====== MATERIALS PROVIDED ======

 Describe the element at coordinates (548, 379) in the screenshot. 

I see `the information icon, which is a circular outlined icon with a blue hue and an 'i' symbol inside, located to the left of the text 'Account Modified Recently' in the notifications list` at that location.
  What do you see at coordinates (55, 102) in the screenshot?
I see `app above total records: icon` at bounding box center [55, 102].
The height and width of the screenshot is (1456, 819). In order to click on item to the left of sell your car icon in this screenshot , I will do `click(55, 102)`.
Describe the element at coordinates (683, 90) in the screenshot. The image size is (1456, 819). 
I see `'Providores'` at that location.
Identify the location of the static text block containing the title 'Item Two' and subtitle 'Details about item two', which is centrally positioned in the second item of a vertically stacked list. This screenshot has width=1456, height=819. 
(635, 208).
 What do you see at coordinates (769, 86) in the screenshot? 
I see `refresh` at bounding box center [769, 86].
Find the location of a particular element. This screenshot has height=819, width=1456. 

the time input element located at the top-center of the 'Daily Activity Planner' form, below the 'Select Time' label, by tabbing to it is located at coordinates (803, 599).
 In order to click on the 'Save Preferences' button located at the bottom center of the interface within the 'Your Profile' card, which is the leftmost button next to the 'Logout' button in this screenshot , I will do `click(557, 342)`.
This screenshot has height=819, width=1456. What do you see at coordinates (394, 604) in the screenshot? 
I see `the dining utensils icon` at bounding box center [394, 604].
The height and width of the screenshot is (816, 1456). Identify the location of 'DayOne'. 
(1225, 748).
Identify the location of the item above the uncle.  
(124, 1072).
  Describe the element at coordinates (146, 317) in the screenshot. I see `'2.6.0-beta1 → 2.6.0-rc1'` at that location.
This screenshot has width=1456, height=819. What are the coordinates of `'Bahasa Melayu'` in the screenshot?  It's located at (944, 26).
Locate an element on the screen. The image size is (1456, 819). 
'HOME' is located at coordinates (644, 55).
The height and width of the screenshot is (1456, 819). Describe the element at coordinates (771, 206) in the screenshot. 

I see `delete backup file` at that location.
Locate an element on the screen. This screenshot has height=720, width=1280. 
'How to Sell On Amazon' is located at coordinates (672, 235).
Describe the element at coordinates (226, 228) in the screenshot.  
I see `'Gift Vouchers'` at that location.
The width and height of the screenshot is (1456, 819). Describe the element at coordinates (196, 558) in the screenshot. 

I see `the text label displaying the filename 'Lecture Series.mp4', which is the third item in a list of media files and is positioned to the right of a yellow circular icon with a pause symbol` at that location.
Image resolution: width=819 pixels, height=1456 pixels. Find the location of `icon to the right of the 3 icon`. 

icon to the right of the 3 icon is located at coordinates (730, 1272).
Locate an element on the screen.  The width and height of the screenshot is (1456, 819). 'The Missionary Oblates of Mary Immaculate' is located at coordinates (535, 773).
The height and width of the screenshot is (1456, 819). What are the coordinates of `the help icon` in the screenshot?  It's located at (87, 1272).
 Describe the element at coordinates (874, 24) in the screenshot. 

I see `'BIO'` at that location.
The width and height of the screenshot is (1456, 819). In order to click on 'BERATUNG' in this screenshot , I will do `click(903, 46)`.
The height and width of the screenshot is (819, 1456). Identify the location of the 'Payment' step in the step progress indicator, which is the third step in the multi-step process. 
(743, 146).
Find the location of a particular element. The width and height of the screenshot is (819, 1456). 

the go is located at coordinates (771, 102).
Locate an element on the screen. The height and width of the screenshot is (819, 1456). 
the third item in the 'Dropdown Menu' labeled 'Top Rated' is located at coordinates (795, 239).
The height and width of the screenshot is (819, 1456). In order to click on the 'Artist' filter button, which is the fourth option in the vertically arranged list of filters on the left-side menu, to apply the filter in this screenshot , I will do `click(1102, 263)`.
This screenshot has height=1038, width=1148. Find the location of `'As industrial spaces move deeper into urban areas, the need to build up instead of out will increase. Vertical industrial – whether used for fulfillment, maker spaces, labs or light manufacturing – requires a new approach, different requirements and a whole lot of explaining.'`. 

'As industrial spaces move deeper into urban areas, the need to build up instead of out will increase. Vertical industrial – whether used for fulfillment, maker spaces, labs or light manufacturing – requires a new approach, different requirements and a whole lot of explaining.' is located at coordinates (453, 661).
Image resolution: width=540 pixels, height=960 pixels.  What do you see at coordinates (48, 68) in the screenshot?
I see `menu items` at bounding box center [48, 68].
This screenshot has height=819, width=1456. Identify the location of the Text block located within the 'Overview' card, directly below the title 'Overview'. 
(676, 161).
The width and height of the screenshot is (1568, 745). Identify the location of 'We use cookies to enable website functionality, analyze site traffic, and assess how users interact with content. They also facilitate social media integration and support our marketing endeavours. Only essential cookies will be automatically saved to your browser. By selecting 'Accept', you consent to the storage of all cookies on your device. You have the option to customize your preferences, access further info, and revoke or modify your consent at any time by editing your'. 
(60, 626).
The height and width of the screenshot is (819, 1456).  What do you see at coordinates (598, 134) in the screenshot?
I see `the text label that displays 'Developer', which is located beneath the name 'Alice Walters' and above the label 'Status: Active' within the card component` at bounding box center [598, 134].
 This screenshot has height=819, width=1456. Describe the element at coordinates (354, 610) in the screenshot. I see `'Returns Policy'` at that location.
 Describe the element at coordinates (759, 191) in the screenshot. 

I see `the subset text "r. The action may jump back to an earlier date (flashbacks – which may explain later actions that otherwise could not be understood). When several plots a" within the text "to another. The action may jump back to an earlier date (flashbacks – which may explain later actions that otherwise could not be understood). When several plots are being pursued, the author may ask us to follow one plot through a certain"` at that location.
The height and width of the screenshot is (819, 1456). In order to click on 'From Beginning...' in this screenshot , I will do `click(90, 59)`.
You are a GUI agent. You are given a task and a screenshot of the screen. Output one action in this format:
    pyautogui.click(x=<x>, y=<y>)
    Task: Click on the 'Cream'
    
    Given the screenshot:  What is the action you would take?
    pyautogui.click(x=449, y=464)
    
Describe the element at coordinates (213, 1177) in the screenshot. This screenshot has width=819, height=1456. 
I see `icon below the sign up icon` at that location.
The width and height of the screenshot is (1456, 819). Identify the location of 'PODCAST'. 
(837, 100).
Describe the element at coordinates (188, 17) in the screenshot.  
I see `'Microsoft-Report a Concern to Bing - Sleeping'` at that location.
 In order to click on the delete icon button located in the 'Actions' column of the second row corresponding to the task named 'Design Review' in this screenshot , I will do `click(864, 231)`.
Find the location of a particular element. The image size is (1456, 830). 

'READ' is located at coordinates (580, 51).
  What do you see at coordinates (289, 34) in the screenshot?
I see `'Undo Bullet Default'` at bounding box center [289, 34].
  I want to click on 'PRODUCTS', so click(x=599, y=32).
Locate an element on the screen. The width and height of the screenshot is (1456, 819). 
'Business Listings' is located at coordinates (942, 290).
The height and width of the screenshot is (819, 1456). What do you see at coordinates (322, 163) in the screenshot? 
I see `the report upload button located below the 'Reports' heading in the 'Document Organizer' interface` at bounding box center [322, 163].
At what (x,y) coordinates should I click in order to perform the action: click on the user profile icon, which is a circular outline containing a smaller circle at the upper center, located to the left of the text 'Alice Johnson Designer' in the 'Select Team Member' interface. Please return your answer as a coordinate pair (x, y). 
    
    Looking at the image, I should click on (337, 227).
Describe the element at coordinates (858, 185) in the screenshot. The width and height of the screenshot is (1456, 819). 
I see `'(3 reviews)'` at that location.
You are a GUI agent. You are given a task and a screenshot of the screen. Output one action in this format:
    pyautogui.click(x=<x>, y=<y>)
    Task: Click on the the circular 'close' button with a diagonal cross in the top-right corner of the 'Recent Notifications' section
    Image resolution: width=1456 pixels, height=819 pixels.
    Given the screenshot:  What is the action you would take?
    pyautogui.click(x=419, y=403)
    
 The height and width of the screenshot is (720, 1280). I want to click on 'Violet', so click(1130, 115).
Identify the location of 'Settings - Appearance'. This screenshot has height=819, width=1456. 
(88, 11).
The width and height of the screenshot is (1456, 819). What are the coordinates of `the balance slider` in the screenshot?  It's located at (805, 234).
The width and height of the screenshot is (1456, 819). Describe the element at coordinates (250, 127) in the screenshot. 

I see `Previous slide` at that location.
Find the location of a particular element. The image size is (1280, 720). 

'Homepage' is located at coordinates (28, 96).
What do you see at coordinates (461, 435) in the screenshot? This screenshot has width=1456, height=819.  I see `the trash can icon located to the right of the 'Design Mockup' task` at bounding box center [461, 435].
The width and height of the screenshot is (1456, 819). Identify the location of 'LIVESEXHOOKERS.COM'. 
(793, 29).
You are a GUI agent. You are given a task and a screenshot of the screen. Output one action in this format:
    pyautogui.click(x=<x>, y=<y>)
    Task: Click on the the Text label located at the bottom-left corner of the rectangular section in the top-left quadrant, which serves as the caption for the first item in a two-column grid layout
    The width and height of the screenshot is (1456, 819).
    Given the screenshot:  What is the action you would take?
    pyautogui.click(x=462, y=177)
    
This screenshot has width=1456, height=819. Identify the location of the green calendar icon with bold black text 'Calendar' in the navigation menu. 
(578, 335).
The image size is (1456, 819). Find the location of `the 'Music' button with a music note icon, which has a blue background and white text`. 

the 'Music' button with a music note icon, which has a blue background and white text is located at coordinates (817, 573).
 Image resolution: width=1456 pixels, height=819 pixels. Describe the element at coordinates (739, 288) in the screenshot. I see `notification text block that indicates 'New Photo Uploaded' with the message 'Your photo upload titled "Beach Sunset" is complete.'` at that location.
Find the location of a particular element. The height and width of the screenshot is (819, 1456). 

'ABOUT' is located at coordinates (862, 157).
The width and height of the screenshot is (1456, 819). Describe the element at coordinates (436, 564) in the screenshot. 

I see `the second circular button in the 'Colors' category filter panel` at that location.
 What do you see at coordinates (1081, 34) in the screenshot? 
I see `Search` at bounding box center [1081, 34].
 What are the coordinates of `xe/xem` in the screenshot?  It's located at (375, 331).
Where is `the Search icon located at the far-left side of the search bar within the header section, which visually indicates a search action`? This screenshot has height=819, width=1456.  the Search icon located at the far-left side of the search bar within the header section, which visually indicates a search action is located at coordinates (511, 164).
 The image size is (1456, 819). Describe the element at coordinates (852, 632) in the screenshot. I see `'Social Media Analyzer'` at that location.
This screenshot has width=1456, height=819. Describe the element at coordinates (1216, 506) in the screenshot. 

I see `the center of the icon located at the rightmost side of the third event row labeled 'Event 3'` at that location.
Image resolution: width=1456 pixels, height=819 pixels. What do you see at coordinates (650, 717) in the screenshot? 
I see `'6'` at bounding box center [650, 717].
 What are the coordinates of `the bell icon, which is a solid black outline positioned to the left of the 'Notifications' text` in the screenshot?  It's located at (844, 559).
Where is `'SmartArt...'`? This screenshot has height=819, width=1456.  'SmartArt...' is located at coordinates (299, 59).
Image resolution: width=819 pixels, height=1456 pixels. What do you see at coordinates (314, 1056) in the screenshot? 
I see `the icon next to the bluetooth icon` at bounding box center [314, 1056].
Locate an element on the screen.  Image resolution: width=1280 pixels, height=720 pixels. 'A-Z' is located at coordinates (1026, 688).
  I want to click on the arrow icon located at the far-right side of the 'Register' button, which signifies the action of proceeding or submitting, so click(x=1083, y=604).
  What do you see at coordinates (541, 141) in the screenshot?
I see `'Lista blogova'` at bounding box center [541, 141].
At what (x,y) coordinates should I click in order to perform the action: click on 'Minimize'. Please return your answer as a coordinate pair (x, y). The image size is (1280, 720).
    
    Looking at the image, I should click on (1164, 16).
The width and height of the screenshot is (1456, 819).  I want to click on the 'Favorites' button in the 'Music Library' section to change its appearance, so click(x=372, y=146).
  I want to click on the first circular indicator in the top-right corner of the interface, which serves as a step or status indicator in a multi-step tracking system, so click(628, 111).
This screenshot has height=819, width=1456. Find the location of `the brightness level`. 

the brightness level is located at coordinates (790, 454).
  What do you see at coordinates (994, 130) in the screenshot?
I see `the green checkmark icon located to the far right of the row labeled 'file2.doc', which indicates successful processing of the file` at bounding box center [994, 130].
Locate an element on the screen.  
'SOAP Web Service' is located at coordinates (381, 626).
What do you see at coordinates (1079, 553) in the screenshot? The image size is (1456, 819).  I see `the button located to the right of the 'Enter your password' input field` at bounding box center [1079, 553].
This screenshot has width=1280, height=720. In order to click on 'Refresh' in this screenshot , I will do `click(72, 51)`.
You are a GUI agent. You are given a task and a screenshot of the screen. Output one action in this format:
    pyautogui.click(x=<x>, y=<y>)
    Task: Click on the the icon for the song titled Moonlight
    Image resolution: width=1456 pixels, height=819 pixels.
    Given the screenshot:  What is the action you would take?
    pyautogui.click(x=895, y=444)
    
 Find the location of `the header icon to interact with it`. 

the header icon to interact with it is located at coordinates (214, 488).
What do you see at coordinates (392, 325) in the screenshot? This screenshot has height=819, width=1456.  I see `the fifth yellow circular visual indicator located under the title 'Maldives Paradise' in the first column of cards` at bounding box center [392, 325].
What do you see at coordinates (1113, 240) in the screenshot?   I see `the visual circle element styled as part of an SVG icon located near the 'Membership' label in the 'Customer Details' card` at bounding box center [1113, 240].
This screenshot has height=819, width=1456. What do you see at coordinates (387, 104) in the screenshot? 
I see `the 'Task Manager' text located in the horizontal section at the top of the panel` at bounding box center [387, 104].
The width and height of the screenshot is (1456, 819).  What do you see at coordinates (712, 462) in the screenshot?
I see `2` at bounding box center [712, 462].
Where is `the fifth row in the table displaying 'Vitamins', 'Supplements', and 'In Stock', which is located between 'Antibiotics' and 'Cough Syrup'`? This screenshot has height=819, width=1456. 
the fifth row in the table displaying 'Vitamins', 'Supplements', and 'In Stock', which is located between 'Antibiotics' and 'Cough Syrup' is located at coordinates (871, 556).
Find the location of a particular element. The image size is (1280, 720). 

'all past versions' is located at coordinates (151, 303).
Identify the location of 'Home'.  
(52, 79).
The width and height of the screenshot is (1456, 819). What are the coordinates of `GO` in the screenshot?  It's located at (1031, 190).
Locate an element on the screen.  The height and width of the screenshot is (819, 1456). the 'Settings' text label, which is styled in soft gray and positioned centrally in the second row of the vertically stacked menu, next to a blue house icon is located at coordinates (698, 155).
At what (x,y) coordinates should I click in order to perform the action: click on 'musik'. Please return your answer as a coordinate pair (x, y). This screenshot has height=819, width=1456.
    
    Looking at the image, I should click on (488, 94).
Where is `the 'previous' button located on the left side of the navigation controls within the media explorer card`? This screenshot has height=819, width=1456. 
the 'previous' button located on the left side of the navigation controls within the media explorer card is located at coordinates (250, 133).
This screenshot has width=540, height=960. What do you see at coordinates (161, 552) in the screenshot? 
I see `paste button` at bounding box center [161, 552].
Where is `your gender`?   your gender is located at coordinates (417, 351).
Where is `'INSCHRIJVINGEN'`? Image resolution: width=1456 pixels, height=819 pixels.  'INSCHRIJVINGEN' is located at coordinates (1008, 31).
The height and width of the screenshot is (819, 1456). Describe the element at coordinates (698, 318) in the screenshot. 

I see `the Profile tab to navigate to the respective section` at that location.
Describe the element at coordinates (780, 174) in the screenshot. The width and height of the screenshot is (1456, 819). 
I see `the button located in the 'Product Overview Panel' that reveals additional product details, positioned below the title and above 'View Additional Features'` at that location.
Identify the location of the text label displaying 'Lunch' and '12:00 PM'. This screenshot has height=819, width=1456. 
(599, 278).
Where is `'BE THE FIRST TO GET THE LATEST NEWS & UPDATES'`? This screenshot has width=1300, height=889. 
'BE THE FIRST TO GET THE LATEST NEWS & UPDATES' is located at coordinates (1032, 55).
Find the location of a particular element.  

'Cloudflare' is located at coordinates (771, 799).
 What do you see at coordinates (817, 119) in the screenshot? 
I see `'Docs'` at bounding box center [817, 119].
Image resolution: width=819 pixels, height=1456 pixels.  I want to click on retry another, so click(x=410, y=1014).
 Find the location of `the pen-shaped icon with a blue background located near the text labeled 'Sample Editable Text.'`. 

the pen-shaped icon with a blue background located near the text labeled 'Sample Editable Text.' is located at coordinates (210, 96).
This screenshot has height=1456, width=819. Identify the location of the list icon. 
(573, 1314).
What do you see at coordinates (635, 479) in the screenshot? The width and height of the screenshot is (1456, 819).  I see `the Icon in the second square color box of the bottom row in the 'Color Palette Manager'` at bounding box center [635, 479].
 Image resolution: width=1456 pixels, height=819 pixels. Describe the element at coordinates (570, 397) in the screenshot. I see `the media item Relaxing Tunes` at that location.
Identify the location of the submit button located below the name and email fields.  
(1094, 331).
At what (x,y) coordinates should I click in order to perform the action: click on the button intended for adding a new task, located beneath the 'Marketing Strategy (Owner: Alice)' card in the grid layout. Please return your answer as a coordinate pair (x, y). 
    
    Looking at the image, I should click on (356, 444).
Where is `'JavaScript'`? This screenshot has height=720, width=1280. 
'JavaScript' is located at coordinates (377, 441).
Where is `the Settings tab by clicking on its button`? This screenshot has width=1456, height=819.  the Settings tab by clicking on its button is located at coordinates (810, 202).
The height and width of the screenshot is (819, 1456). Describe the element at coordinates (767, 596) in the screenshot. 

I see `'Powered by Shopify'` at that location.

======

## REQUIRED WORK
Copy the entries verbatim, from the very first line through the line that contains "What do you see at coordinates (55, 102)", including that line.

## PROBLEM SOLUTION
 Describe the element at coordinates (548, 379) in the screenshot. 

I see `the information icon, which is a circular outlined icon with a blue hue and an 'i' symbol inside, located to the left of the text 'Account Modified Recently' in the notifications list` at that location.
  What do you see at coordinates (55, 102) in the screenshot?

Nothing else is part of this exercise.